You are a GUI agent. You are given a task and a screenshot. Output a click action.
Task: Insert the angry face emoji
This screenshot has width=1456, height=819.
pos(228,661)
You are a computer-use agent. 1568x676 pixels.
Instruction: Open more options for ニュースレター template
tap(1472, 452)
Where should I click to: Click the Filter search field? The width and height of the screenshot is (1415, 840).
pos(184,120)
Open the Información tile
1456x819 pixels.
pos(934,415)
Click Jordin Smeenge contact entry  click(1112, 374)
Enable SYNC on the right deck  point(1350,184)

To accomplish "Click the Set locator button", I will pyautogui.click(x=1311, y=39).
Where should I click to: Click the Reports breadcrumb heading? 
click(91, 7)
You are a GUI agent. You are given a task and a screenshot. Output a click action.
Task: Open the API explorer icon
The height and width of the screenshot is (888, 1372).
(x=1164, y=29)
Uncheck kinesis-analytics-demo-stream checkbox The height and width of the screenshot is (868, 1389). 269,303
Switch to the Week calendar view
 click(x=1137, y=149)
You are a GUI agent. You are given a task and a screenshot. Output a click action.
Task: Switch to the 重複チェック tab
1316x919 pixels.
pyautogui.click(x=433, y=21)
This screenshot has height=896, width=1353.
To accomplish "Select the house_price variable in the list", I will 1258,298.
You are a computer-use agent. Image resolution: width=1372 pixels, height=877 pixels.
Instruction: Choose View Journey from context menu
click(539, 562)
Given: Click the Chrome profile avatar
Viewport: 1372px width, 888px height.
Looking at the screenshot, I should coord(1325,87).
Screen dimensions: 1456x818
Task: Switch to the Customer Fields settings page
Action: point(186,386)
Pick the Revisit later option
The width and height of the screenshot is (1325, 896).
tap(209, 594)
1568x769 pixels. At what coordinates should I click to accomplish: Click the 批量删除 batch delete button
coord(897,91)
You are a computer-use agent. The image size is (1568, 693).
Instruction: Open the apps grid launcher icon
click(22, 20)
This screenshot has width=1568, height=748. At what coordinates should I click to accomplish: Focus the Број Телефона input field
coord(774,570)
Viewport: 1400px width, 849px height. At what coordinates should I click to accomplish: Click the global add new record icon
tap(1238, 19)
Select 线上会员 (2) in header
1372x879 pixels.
____
**DIRECTIONS FOR THIS TASK:**
Give the listing again. Leave every word as it stands.

**SOLUTION TO THIS EXERCISE:**
You are a GUI agent. You are given a task and a screenshot. Output a click action.
Task: Insert the angry face emoji
This screenshot has width=1456, height=819.
pos(228,661)
You are a computer-use agent. 1568x676 pixels.
Instruction: Open more options for ニュースレター template
tap(1472, 452)
Where should I click to: Click the Filter search field? The width and height of the screenshot is (1415, 840).
pos(184,120)
Open the Información tile
1456x819 pixels.
pos(934,415)
Click Jordin Smeenge contact entry  click(1112, 374)
Enable SYNC on the right deck  point(1350,184)

To accomplish "Click the Set locator button", I will pyautogui.click(x=1311, y=39).
Where should I click to: Click the Reports breadcrumb heading? 
click(91, 7)
You are a GUI agent. You are given a task and a screenshot. Output a click action.
Task: Open the API explorer icon
The height and width of the screenshot is (888, 1372).
(x=1164, y=29)
Uncheck kinesis-analytics-demo-stream checkbox The height and width of the screenshot is (868, 1389). 269,303
Switch to the Week calendar view
 click(x=1137, y=149)
You are a GUI agent. You are given a task and a screenshot. Output a click action.
Task: Switch to the 重複チェック tab
1316x919 pixels.
pyautogui.click(x=433, y=21)
This screenshot has height=896, width=1353.
To accomplish "Select the house_price variable in the list", I will 1258,298.
You are a computer-use agent. Image resolution: width=1372 pixels, height=877 pixels.
Instruction: Choose View Journey from context menu
click(539, 562)
Given: Click the Chrome profile avatar
Viewport: 1372px width, 888px height.
Looking at the screenshot, I should coord(1325,87).
Screen dimensions: 1456x818
Task: Switch to the Customer Fields settings page
Action: point(186,386)
Pick the Revisit later option
The width and height of the screenshot is (1325, 896).
tap(209, 594)
1568x769 pixels. At what coordinates should I click to accomplish: Click the 批量删除 batch delete button
coord(897,91)
You are a computer-use agent. The image size is (1568, 693).
Instruction: Open the apps grid launcher icon
click(22, 20)
This screenshot has width=1568, height=748. At what coordinates should I click to accomplish: Focus the Број Телефона input field
coord(774,570)
Viewport: 1400px width, 849px height. At what coordinates should I click to accomplish: Click the global add new record icon
tap(1238, 19)
Select 线上会员 (2) in header
1372x879 pixels.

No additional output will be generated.